→ **PROBLEM STATEMENT**: Please return the lines of the data below, word for word, from the first line through the line containing "The image size is (825, 572).".

→ **INPUT DATA**:
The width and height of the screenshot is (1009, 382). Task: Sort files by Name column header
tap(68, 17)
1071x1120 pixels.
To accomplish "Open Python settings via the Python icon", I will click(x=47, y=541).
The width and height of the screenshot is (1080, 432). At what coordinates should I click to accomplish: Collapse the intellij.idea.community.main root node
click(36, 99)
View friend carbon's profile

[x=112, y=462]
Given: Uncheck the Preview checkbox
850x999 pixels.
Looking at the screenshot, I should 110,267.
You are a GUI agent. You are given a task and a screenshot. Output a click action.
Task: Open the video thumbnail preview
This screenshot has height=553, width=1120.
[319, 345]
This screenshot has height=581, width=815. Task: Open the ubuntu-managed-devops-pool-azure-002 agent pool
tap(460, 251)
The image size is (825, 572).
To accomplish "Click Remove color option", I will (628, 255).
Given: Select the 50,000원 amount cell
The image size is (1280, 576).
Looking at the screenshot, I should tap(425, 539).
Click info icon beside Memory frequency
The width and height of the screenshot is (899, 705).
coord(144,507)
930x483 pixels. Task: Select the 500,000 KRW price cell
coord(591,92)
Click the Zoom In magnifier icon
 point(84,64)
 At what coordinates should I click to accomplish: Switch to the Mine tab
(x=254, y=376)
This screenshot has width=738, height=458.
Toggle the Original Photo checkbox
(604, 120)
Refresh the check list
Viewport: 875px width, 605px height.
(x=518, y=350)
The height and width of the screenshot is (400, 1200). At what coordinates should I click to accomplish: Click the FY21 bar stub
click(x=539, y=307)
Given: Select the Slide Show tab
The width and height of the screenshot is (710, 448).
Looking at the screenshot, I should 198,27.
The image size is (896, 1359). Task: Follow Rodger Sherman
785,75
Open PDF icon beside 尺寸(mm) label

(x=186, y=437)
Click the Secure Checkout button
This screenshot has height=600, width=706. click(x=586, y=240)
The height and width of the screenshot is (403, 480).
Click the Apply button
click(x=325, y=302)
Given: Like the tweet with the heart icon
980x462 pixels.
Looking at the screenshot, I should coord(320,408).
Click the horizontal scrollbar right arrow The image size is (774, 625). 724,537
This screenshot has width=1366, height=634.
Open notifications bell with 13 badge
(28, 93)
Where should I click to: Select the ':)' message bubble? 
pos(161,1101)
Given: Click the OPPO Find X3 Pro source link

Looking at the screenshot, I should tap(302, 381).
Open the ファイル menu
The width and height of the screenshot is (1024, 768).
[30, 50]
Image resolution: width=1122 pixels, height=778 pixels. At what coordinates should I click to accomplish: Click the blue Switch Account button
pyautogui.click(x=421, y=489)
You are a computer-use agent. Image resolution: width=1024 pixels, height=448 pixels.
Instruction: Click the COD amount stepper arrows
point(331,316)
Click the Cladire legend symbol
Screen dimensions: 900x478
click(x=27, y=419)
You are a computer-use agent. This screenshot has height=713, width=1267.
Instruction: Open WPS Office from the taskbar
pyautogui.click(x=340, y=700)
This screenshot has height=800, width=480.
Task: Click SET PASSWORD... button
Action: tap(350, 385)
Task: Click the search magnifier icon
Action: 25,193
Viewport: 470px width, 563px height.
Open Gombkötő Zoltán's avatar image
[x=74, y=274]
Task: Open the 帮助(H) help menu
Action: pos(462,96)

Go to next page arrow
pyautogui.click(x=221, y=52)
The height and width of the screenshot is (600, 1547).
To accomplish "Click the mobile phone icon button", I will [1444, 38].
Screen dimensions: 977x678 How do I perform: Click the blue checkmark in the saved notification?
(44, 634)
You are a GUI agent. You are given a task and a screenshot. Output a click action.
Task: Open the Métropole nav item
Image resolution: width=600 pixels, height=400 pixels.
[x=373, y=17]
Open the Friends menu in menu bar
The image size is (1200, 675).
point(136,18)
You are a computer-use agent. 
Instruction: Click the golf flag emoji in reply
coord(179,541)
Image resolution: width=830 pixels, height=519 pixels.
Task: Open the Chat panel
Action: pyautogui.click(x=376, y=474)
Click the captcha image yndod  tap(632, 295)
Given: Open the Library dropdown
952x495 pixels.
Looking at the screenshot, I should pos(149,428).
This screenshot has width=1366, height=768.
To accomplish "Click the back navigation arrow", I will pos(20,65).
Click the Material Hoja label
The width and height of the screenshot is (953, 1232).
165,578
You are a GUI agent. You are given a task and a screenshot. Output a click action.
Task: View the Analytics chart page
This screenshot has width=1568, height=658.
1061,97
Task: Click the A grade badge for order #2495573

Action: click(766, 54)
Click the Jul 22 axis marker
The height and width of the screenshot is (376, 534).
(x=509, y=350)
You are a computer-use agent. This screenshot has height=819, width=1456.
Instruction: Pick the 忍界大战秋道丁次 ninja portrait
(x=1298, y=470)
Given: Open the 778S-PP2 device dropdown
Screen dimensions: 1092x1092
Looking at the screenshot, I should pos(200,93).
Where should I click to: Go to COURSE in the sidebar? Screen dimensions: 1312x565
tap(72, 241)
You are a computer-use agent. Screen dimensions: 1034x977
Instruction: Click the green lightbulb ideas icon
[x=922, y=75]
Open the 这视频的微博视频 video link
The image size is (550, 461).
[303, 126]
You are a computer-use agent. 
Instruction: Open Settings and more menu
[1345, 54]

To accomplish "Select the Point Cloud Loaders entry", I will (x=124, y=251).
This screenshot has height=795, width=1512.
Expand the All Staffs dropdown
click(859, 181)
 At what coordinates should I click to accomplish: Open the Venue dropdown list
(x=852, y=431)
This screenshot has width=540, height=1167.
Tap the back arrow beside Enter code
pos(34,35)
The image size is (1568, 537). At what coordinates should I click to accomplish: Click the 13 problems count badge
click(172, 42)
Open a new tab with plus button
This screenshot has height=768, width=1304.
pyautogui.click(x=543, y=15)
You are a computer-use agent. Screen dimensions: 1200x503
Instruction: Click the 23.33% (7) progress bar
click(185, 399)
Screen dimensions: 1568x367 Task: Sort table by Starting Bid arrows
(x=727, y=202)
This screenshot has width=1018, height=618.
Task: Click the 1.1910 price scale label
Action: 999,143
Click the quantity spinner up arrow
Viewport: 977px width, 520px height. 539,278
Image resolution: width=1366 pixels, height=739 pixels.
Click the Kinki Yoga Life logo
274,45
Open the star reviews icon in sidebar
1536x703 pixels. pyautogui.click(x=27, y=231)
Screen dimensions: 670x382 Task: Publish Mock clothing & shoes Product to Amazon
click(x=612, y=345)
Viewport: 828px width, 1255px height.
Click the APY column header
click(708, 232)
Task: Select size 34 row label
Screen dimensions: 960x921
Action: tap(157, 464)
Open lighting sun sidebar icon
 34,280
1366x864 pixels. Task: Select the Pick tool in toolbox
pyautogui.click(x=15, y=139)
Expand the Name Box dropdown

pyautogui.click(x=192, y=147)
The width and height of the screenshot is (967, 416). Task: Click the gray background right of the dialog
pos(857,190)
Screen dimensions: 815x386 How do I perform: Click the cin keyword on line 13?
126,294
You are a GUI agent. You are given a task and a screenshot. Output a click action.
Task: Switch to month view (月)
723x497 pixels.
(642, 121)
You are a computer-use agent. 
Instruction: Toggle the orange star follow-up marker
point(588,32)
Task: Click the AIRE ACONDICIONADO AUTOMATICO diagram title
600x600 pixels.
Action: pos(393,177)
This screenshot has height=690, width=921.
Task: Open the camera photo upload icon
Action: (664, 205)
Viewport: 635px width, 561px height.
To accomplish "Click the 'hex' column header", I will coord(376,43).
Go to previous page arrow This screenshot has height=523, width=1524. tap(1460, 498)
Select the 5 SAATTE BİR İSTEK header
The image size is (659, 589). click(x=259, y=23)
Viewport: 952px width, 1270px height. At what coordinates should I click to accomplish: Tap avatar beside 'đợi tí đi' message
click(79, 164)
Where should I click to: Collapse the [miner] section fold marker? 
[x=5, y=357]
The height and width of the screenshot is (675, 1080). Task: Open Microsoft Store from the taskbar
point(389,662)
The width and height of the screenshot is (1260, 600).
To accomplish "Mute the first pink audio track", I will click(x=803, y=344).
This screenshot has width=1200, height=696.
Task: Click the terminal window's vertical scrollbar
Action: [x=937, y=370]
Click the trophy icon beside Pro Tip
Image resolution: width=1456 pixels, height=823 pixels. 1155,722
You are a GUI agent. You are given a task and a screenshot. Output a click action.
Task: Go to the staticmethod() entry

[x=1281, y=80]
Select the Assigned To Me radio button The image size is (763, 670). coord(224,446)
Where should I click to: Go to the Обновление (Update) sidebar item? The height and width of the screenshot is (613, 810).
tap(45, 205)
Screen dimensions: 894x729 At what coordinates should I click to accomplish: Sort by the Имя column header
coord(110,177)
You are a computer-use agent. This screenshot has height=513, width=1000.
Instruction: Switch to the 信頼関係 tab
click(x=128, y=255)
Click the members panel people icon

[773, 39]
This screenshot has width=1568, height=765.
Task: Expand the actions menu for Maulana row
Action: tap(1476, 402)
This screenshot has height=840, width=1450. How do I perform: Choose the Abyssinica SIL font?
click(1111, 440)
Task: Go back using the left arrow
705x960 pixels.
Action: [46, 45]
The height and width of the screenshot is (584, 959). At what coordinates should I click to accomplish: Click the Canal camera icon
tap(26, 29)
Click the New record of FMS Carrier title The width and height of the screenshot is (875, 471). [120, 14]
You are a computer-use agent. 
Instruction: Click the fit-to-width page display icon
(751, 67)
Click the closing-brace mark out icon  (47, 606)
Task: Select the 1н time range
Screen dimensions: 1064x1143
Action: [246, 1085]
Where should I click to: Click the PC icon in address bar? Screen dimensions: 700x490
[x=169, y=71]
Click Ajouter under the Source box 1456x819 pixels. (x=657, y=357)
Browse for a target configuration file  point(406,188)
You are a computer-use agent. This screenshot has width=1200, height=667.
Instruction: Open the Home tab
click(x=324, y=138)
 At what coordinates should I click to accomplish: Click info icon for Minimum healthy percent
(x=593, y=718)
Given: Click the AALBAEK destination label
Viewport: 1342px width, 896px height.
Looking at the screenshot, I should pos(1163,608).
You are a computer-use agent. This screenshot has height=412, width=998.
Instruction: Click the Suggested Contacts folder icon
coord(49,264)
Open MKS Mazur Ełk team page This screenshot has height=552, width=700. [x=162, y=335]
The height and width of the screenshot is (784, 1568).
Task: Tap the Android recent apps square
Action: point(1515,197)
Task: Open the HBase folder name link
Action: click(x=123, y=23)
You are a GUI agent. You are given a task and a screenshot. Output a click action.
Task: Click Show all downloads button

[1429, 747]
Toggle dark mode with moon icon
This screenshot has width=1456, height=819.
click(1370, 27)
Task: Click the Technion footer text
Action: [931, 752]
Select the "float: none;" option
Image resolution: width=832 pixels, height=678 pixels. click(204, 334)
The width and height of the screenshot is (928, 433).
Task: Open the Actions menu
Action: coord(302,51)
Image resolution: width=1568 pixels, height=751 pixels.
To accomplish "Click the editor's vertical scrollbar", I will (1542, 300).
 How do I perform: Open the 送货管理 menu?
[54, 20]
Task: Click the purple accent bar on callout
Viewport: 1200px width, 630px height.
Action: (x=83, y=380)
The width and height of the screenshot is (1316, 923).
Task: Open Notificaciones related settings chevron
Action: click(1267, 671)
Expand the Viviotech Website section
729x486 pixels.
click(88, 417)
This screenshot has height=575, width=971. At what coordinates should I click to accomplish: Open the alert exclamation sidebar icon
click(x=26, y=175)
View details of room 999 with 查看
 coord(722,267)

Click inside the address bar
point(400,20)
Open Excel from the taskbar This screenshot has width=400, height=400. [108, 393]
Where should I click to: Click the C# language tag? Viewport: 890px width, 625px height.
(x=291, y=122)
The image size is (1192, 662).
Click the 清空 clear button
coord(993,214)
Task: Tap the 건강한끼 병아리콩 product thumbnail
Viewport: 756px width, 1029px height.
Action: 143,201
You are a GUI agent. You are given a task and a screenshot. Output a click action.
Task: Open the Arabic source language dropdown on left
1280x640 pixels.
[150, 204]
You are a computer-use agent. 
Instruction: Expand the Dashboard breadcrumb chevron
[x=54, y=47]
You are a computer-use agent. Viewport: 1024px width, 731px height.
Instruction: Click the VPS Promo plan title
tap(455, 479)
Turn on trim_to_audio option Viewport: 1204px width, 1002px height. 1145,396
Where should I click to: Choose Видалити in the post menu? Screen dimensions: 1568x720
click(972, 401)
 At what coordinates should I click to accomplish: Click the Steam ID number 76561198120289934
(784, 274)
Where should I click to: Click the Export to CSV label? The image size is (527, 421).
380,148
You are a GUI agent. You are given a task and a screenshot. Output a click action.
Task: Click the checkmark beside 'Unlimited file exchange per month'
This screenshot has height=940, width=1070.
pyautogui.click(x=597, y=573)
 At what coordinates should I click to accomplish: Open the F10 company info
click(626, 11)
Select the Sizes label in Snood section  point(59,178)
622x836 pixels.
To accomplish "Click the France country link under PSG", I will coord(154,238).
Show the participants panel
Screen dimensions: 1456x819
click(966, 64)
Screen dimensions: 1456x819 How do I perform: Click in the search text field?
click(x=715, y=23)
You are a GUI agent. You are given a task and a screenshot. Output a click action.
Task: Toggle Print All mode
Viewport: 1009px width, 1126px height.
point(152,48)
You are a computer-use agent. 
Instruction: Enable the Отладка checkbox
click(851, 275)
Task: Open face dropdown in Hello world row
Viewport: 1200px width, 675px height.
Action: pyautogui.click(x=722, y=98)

→ **TASK RESULT**:
The width and height of the screenshot is (1009, 382). Task: Sort files by Name column header
tap(68, 17)
1071x1120 pixels.
To accomplish "Open Python settings via the Python icon", I will click(x=47, y=541).
The width and height of the screenshot is (1080, 432). At what coordinates should I click to accomplish: Collapse the intellij.idea.community.main root node
click(36, 99)
View friend carbon's profile

[x=112, y=462]
Given: Uncheck the Preview checkbox
850x999 pixels.
Looking at the screenshot, I should 110,267.
You are a GUI agent. You are given a task and a screenshot. Output a click action.
Task: Open the video thumbnail preview
This screenshot has height=553, width=1120.
[319, 345]
This screenshot has height=581, width=815. Task: Open the ubuntu-managed-devops-pool-azure-002 agent pool
tap(460, 251)
The image size is (825, 572).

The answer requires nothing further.